» Exercise directions
Everything in the entries except the pictures must be duplicated exactly.

• • • • •

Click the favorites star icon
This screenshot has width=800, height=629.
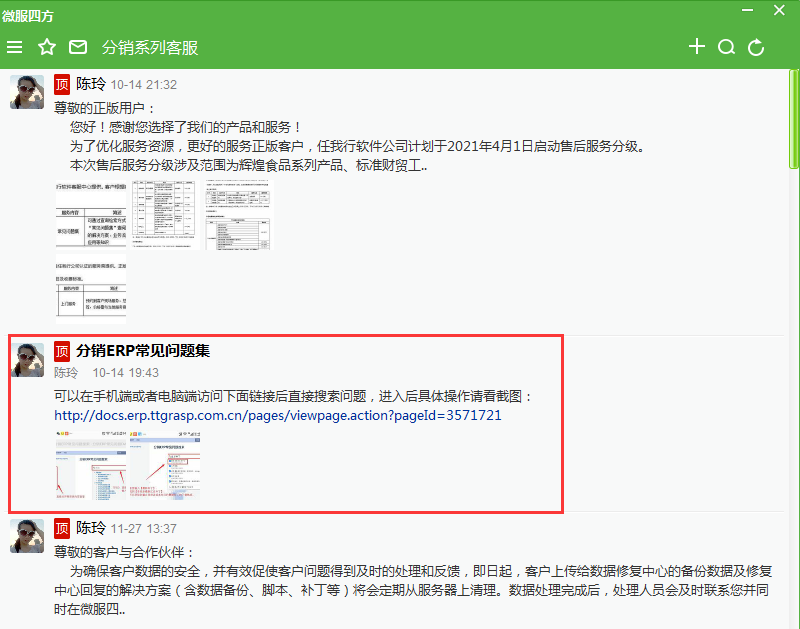pos(46,46)
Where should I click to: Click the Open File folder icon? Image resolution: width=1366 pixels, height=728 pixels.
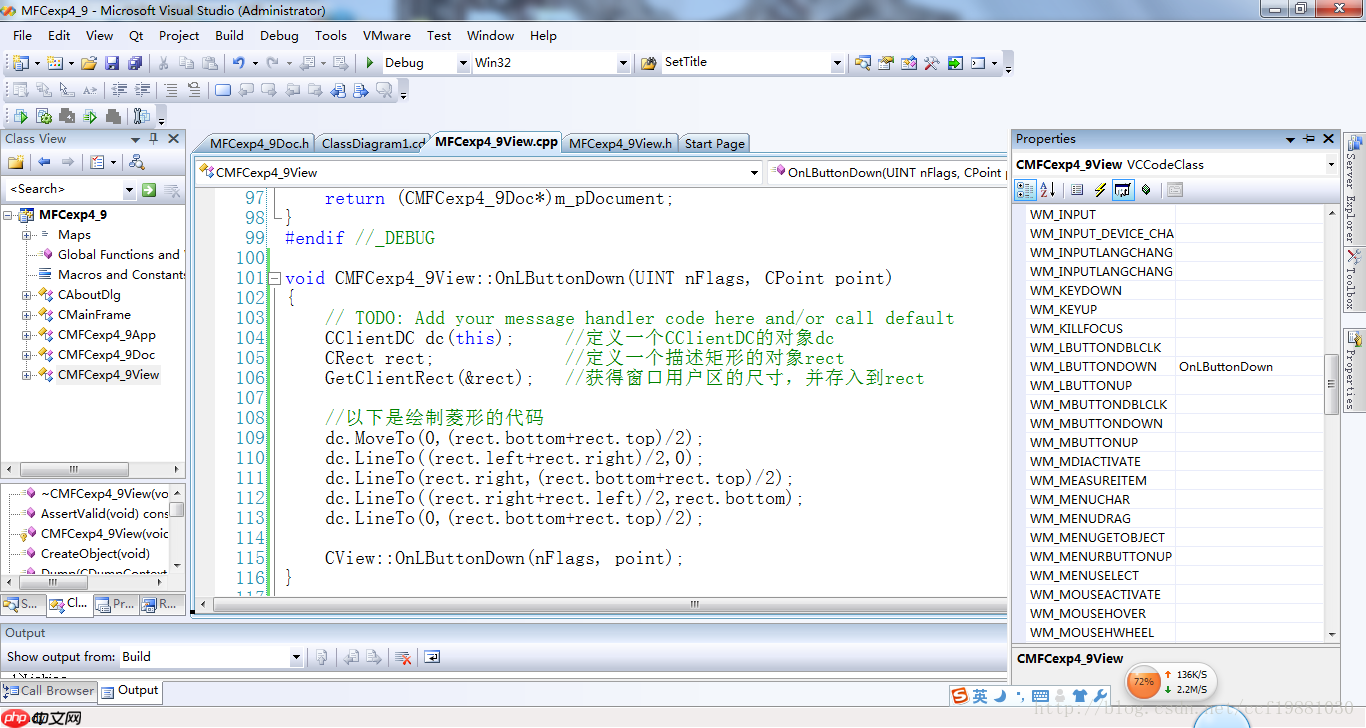coord(89,63)
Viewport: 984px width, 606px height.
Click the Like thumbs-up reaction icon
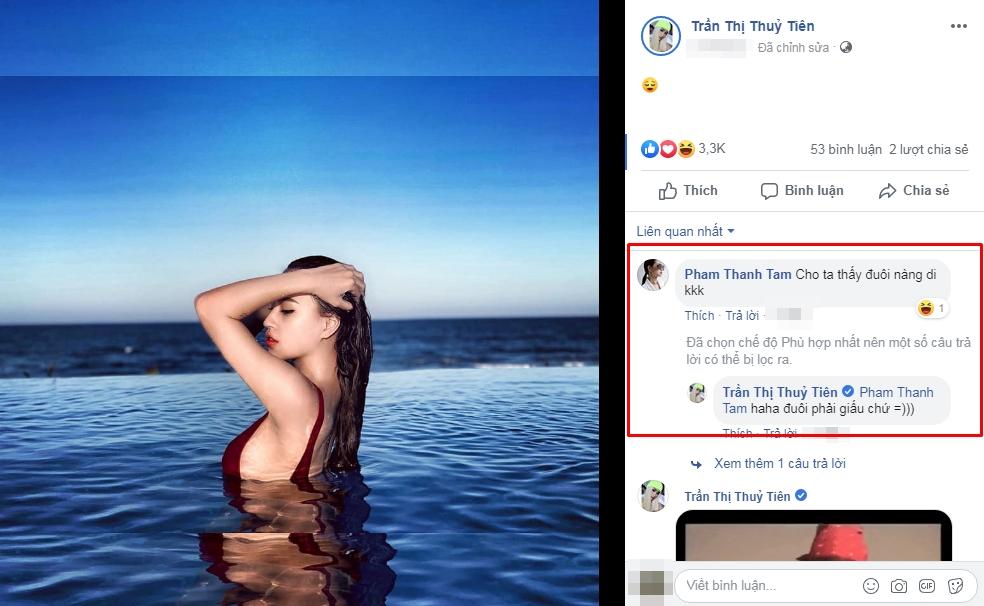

• • • • •

» Answer to this problem
Click the favorites star icon
This screenshot has width=800, height=629.
pos(46,46)
Where should I click to: Click the Open File folder icon? Image resolution: width=1366 pixels, height=728 pixels.
coord(89,63)
Viewport: 984px width, 606px height.
Click the Like thumbs-up reaction icon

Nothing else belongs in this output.